Amb. Robert S. Ford
Senior Fellow, MEI
Robert Ford is a senior fellow at The Middle East Institute. He previously served for 30 years in the State Department and Peace Corps, finishing his career as the U.S. ambassador to Syria from 2011 to 2014. He previously served as U.S. ambassador to Algeria (2006-2008), deputy ambassador in Iraq (2008-2010), senior political advisor to the U.S. ambassador to Iraq (2004-2006), and deputy ambassador in Bahrain (2001-2003). Ambassador Ford has also held postings in Egypt, Turkey, and Cameroon, and in Algeria during its civil war. He was awarded the Presidential Honor award for his leadership of the American embassy in Damascus, and the Secretary of State’s Distinguished Service Award for his work on Syria, which is the State Department's highest award. In 2012, he received the annual Profile in Courage award from Boston’s John F. Kennedy Library for his defense of human rights in Syria. Ambassador Ford has appeared on CNN, PBS, MSNBC, Fox News, NPR, the BBC, and Arab networks, and has been published in The New York Times and Foreign Policy, among others.
Charles Lister
Scholar, MEI
Charles Lister is a resident fellow at the Middle East Institute. He was formerly a visiting fellow at the Brookings Center in Qatar and before that, the head of the Middle East and North Aftica division at the London-based IHS Jane’s Terrorism and Insurgency Centre. Lister focuses on terrorism, insurgency, and sub-state security threats across the Middle East. He is also a senior consultant to The Shaikh Group’s Track II Syria Initiative, within which he has helped coordinate a two-year process of engagement with the leaderships of over 100 Syrian armed opposition groups.
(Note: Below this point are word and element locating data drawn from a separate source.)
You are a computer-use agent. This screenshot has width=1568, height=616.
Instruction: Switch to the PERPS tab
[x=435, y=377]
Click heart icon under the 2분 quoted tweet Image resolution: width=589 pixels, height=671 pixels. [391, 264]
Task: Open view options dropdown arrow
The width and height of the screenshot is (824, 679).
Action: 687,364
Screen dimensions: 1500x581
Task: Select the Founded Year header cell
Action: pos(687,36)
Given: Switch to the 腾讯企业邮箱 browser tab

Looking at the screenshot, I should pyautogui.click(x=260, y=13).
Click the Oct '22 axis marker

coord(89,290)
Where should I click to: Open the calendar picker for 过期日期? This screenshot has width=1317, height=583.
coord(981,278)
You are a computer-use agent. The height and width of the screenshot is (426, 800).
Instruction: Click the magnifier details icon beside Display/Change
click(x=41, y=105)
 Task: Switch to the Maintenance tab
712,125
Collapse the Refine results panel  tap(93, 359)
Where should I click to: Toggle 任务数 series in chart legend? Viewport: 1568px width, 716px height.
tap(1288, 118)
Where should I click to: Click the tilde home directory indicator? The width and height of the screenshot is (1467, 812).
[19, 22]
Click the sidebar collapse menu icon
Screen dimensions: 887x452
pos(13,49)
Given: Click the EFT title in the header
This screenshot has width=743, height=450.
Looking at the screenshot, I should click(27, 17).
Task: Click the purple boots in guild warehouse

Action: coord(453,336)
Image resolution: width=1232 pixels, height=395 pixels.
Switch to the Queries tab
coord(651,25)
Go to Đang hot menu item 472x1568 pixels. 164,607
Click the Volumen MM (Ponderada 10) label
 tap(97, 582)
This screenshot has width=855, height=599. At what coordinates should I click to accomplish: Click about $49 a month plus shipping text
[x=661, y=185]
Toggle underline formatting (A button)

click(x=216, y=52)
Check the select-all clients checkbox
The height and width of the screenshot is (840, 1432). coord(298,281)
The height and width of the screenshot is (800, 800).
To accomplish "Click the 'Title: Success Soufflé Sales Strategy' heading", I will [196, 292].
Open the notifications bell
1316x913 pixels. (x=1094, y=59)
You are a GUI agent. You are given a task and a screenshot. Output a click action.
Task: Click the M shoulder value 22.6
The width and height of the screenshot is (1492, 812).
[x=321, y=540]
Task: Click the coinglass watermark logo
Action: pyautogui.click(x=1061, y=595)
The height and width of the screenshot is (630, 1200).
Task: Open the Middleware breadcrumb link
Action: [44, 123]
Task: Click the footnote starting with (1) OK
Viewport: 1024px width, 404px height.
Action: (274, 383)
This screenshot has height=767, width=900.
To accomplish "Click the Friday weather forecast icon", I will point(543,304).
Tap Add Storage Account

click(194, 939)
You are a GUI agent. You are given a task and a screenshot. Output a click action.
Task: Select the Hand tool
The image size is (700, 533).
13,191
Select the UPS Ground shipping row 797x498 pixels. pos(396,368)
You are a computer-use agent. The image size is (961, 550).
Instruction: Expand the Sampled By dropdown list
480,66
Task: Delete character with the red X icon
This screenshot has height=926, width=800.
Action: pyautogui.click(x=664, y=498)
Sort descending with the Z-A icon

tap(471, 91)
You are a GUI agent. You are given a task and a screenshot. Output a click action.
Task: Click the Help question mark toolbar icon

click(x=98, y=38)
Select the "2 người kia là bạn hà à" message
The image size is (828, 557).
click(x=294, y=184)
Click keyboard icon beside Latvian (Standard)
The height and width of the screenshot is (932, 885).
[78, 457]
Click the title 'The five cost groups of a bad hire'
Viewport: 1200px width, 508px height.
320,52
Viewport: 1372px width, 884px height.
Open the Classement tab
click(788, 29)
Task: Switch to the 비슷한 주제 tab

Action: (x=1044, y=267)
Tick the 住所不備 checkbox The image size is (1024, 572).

He is the author of The Islamic State: A Brief Introduction (Brookings Institution Press, 2015) and the recently released book, The Syrian Jihad: Al-Qaeda, the Islamic State and the Evolution of an Insurgency (Oxford University Press, 2016).
Gonul Tol
Director, Center of Turkish Studies, MEI
Gönül Tol is the founding director of the Middle East Institute’s Center for Turkish Studies. She is also an adjunct professor at George Washington University’s Institute for Middle East Studies and authors a weekly column for the liberal Turkish daily Radikal. She previously worked at the U.S. Representative Office of the Turkish Industry and Business Association (TUSIAD) and has lectured as an adjunct professor at the College of International Security Affairs at the National Defense University. She writes extensively on Turkey-U.S. relations, Turkish domestic politics, Turkish foreign policy, and the Kurdish issue. She is a frequent media commentator on Islamist movements in Western Europe and Turkish politics. She received her Ph.D. in political science from Florida International University, where she was a graduate fellow at the Middle East Studies Center.
Alex Vatanka
Senior Fellow, MEI
Alex Vatanka is a senior fellow at the Middle East Institute who specializes in Middle Eastern affairs with a particular focus on Iran. From 2006-2010, he was the managing editor of Jane’s Islamic Affairs Analyst, based in Washington. From 2001-2006, he was a senior political analyst at Jane’s in London, where he mainly covered political developments in the Middle East. He joined the Middle East Institute in 2007. His forthcoming book is Iran and Pakistan: Security, Diplomacy and American Influence.
Paul Salem (Moderator)
Vice President for Policy and Research, MEI
Paul Salem is vice president for policy and research at The Middle East Institute. He focuses on issues of political change, transition, and conflict as well as the regional and international relations of the Middle East. He has a particular emphasis on the countries of the Levant and Egypt. Salem writes regularly in the Arab and Western press and has been published in numerous journals and newspapers. Salem is the author of a number of books and reports including Bitter Legacy: Ideology and Politics in the Arab World (1994), Conflict Resolution in the Arab World (ed., 1997), Broken Orders: The Causes and Consequences of the Arab Uprisings (In Arabic, 2013), “The Recurring Rise and Fall of Political Islam” (CSIS, 2015), “The Middle East in 2015 and Beyond: Trends and Drivers” (MEI 2014). Prior to joining MEI, Salem was the founding director of the Carnegie Middle East Center in Beirut, Lebanon between 2006 and 2013. From 1999 to 2006, he was director of the Fares Foundation and in 1989-1999 founded and directed the Lebanese Center for Policy Studies, Lebanon's leading public policy think tank.